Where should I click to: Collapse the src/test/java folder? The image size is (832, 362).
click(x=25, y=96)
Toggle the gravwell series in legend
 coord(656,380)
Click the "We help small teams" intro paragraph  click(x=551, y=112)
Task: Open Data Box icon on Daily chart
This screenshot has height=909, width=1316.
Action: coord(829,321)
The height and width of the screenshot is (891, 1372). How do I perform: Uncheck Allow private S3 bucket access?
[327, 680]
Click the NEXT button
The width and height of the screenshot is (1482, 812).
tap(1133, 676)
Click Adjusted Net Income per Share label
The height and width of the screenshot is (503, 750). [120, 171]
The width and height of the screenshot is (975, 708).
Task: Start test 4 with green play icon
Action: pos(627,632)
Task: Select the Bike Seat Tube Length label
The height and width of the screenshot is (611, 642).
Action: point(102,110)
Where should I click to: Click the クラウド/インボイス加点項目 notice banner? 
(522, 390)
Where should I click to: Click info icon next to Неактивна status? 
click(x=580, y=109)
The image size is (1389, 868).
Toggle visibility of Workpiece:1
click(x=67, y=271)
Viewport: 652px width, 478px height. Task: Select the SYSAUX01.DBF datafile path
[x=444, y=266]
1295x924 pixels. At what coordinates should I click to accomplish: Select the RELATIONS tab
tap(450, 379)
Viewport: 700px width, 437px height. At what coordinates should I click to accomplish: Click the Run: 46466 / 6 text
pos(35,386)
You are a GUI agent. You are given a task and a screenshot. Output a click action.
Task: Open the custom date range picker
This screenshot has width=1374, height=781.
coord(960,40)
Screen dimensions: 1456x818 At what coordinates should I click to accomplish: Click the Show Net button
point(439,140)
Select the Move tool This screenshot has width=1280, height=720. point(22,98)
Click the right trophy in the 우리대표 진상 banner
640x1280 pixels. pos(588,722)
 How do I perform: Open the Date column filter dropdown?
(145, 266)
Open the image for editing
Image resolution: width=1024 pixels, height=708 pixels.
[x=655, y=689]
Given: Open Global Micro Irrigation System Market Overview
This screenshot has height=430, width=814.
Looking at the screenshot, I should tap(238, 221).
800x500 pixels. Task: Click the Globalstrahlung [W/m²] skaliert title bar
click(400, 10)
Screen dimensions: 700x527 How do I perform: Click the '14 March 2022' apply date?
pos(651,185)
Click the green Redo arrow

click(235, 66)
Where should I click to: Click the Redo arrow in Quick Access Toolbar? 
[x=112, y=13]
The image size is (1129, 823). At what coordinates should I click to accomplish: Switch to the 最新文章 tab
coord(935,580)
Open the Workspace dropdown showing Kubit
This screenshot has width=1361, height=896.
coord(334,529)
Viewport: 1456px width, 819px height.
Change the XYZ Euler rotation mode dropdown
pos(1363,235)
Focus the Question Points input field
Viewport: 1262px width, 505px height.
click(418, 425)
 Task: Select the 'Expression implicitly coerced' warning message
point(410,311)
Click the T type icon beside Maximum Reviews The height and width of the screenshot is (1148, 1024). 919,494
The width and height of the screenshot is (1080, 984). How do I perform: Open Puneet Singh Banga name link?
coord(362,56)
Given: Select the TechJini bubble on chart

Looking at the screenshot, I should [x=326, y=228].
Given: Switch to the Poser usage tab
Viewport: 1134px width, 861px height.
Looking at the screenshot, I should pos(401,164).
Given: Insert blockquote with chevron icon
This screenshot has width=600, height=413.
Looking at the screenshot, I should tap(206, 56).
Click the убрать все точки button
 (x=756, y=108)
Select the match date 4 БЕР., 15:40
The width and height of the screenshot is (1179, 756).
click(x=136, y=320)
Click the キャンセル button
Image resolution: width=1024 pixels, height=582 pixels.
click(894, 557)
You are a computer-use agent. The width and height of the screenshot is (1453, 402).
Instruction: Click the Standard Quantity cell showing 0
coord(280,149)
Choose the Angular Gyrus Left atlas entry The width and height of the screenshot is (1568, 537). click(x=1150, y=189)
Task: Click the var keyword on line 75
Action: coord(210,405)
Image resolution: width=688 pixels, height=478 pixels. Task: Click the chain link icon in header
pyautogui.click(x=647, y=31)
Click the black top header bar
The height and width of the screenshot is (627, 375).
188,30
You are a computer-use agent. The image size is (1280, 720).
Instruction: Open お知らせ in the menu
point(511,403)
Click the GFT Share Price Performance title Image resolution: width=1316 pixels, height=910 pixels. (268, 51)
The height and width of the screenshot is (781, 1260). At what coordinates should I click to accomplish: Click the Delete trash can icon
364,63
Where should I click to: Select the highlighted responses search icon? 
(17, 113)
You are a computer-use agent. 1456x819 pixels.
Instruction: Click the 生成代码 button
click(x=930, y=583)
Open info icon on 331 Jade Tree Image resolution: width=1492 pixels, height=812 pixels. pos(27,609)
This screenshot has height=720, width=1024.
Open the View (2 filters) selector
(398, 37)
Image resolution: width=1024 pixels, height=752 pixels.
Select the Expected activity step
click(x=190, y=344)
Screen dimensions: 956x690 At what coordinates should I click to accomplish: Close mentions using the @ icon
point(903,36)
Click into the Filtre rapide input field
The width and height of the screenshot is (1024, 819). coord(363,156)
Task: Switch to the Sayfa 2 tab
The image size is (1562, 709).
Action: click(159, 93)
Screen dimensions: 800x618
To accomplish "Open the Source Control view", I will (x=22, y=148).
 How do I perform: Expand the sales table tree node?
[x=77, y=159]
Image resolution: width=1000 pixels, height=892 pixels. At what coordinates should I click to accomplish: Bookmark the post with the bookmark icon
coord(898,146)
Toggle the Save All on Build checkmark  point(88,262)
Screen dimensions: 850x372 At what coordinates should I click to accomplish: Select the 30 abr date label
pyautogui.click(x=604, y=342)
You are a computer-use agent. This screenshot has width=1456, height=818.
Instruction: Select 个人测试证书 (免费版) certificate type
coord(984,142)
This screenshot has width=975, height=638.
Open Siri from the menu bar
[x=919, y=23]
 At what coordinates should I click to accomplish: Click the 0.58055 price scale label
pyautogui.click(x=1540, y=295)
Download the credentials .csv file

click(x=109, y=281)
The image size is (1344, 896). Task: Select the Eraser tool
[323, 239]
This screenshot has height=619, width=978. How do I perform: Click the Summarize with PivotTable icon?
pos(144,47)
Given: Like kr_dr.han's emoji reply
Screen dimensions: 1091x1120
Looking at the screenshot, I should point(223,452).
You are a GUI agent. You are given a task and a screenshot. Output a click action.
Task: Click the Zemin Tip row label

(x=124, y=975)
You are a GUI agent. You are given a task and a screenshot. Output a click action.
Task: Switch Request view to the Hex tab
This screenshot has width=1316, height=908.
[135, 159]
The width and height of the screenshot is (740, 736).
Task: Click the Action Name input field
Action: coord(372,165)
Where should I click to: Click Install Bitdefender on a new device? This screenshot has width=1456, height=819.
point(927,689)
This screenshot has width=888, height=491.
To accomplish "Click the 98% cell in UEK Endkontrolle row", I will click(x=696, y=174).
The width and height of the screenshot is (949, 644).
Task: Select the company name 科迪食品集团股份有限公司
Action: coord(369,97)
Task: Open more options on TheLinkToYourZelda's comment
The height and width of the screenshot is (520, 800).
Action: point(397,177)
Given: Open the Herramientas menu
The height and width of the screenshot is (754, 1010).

################

__Goal of the exercise__:
Copy the records between the lines holding "Screen dimensions: 850x372" and "Action: coord(372,165)", inclusive, changing "Eraser tool" to "Brush tool" and leaving everything else unchanged.

__Full response__:
Screen dimensions: 850x372 At what coordinates should I click to accomplish: Select the 30 abr date label
pyautogui.click(x=604, y=342)
You are a computer-use agent. This screenshot has width=1456, height=818.
Instruction: Select 个人测试证书 (免费版) certificate type
coord(984,142)
This screenshot has width=975, height=638.
Open Siri from the menu bar
[x=919, y=23]
 At what coordinates should I click to accomplish: Click the 0.58055 price scale label
pyautogui.click(x=1540, y=295)
Download the credentials .csv file

click(x=109, y=281)
The image size is (1344, 896). Task: Select the Brush tool
[323, 239]
This screenshot has height=619, width=978. How do I perform: Click the Summarize with PivotTable icon?
pos(144,47)
Given: Like kr_dr.han's emoji reply
Screen dimensions: 1091x1120
Looking at the screenshot, I should point(223,452).
You are a GUI agent. You are given a task and a screenshot. Output a click action.
Task: Click the Zemin Tip row label

(x=124, y=975)
You are a GUI agent. You are given a task and a screenshot. Output a click action.
Task: Switch Request view to the Hex tab
This screenshot has width=1316, height=908.
[135, 159]
The width and height of the screenshot is (740, 736).
Task: Click the Action Name input field
Action: coord(372,165)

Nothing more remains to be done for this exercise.